Mas por que, mesmo, ambulâncias?
por Moacyr Scliar

A existência de uma máfia das ambulâncias foi o ponto de partida para uma investigação exemplar, que acabou indiciando dezenas de parlamentares. Mas, curiosamente, neste tempo todo uma pergunta não chegou a ser formulada: por que ambulâncias? A resposta vai nos conduzir a uma prática que, ao longo dos anos, tem recebido escassa atenção do público e dos governantes: a ambulancioterapia. O termo em si já é curioso. A medicina conhece a psicoterapia, a quimioterapia, a fisioterapia; a ambulancioterapia é uma invenção brasileira, que consiste em enviar pacientes para atendimento em centros maiores.
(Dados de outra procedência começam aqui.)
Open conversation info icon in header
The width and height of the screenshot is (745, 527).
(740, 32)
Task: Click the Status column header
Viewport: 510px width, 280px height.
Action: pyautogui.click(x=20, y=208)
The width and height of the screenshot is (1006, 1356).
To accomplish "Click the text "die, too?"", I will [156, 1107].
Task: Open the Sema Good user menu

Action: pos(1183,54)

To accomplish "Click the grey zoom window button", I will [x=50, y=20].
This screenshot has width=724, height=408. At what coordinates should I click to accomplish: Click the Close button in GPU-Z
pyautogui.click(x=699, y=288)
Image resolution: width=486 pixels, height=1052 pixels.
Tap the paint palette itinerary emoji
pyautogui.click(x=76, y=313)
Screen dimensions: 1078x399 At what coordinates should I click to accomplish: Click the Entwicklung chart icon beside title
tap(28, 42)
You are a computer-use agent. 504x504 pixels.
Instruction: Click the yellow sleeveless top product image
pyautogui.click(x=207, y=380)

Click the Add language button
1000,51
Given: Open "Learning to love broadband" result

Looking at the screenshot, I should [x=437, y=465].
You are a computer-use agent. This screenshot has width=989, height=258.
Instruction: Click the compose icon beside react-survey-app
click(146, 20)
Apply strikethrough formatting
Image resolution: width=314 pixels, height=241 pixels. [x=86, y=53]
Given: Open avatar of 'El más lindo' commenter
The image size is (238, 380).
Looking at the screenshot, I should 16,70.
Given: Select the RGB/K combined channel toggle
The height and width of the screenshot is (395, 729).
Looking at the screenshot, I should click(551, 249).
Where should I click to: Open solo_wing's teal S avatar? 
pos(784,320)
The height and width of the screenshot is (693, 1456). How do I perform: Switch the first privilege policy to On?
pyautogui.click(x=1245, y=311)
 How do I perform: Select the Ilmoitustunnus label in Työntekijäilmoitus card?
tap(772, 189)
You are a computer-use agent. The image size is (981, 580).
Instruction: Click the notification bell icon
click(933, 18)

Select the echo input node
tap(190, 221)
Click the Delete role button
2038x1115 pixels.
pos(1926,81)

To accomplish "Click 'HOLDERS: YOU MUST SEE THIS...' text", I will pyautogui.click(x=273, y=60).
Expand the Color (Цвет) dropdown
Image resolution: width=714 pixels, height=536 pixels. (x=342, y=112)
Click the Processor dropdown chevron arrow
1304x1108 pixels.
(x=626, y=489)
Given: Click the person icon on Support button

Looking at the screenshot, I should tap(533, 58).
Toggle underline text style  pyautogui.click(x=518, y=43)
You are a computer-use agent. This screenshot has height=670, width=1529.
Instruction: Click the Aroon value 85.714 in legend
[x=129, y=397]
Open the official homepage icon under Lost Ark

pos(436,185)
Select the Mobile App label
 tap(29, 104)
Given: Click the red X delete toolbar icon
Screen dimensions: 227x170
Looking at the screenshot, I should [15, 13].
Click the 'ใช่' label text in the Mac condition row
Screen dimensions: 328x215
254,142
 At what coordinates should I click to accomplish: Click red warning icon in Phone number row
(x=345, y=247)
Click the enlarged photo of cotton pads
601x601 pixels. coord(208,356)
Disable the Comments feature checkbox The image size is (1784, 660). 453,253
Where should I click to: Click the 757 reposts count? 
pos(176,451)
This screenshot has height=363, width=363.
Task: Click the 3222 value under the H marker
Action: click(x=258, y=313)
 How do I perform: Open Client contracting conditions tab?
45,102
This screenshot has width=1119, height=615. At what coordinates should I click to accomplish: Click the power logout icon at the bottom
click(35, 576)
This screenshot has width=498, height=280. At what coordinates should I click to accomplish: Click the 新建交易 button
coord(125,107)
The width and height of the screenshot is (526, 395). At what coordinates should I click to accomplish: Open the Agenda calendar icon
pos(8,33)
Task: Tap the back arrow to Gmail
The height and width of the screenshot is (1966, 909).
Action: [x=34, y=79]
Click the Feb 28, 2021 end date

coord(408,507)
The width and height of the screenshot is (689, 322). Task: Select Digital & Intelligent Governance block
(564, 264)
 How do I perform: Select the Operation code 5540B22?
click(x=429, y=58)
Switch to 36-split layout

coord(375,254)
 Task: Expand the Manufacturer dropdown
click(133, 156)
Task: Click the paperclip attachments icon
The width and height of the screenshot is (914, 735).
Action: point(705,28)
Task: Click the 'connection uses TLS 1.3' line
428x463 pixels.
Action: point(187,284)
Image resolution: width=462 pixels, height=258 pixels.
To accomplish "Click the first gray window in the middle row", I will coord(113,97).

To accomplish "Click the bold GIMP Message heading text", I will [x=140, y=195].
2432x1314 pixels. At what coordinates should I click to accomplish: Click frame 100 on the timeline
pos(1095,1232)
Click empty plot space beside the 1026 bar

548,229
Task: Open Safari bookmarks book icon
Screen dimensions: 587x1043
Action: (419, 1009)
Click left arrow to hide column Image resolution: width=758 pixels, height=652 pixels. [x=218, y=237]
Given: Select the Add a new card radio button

Aparentemente é uma providência normal: afinal, se não existem recursos locais para tratar uma pessoa, o lógico é recorrer a quem tem esses recursos. O problema, em primeiro lugar, é a quantidade de pacientes enviados. Para dar alguns exemplos: do Vale do Taquari são enviados, a Porto Alegre, 250 pacientes por dia. Em Pelotas, quase metade dos leitos disponibilizados pelo Sistema Único de Saúde (SUS) são ocupados por pessoas de fora da cidade. Esses encaminhamentos refletem as deficiências dos locais de origem. Cerca de 70% dos óbitos maternos que ocorrem nos hospitais públicos de Natal, RN, vitimam mulheres vindas do interior do Estado. Por quê? Porque estas mulheres não receberam a devida atenção pré-natal, o que é uma coisa básica em qualquer posto de saúde. Mas, ao invés de melhorar os serviços, os pacientes são mandados para as grandes cidades. É mais fácil, mais barato. O paciente fica "devendo um favor", favor este que será cobrado na próxima eleição. E, mais, uma ambulância circulando pela cidade, com letreiros alusivos, sempre serve de propaganda. Por último, mas não menos importante, a compra dos veículos, como se constatou, pode mascarar uma negociata. Para a qual sempre existe a desculpa de que se tratava de medida para ajudar doentes.

Seria muito bom se se aproveitasse a atual investigação para examinar a fundo a questão da ambulancioterapia. Que é perfeitamente solúvel. Em Santa Catarina, por exemplo, foi criada a Central de Regulação e Telemedicina, para equacionar a questão dos exames de média e alta complexidade, fazendo o encaminhamento, marcando-os via Internet. De outra parte, o fim da ambulancioterapia estimulará o desenvolvimento de serviços locais. Aí está o PSF, o Programa de Saúde da Família, para mostrar que isto é possível. Ambulâncias são necessárias, sim. Mas na dose certa. Os exageros da ambulancioterapia podem ter conseqüências inesperadas, para dizer o mínimo.